◆ **Record list**
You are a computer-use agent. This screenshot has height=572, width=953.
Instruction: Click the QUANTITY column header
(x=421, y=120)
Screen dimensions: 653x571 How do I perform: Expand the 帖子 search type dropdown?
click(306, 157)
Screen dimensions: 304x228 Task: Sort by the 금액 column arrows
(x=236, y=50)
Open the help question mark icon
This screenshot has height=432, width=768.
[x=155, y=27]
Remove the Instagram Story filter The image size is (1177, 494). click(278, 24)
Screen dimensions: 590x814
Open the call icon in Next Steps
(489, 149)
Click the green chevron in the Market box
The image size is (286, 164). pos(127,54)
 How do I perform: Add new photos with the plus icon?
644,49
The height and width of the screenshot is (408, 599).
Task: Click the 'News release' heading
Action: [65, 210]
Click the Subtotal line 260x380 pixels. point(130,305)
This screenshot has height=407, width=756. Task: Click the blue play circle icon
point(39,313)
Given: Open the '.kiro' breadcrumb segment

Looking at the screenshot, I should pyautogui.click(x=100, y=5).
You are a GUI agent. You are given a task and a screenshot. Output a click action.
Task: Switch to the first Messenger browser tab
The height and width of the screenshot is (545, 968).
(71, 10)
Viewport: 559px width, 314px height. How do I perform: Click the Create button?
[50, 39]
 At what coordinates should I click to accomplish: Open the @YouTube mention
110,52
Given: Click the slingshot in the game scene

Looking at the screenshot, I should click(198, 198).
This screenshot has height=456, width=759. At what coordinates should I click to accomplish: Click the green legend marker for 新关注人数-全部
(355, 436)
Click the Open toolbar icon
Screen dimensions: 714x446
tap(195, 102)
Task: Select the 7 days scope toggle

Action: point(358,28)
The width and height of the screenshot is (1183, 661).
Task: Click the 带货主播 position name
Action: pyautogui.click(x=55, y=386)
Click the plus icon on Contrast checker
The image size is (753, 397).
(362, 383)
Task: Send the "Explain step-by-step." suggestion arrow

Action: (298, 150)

◆ **Given exercise**
Reproduce all of the data above, swapping every instance of "Screen dimensions" for "Screenshot size" and changing nothing else.

◆ **Result for this task**
You are a computer-use agent. This screenshot has height=572, width=953.
Instruction: Click the QUANTITY column header
(x=421, y=120)
Screenshot size: 653x571 How do I perform: Expand the 帖子 search type dropdown?
click(306, 157)
Screenshot size: 304x228 Task: Sort by the 금액 column arrows
(x=236, y=50)
Open the help question mark icon
This screenshot has height=432, width=768.
[x=155, y=27]
Remove the Instagram Story filter The image size is (1177, 494). click(278, 24)
Screenshot size: 590x814
Open the call icon in Next Steps
(489, 149)
Click the green chevron in the Market box
The image size is (286, 164). pos(127,54)
 How do I perform: Add new photos with the plus icon?
644,49
The height and width of the screenshot is (408, 599).
Task: Click the 'News release' heading
Action: [65, 210]
Click the Subtotal line 260x380 pixels. point(130,305)
This screenshot has height=407, width=756. Task: Click the blue play circle icon
point(39,313)
Given: Open the '.kiro' breadcrumb segment

Looking at the screenshot, I should pyautogui.click(x=100, y=5).
You are a GUI agent. You are given a task and a screenshot. Output a click action.
Task: Switch to the first Messenger browser tab
The height and width of the screenshot is (545, 968).
(71, 10)
Viewport: 559px width, 314px height. How do I perform: Click the Create button?
[50, 39]
 At what coordinates should I click to accomplish: Open the @YouTube mention
110,52
Given: Click the slingshot in the game scene

Looking at the screenshot, I should click(198, 198).
This screenshot has height=456, width=759. At what coordinates should I click to accomplish: Click the green legend marker for 新关注人数-全部
(355, 436)
Click the Open toolbar icon
Screenshot size: 714x446
tap(195, 102)
Task: Select the 7 days scope toggle

Action: point(358,28)
The width and height of the screenshot is (1183, 661).
Task: Click the 带货主播 position name
Action: pyautogui.click(x=55, y=386)
Click the plus icon on Contrast checker
The image size is (753, 397).
(362, 383)
Task: Send the "Explain step-by-step." suggestion arrow

Action: (298, 150)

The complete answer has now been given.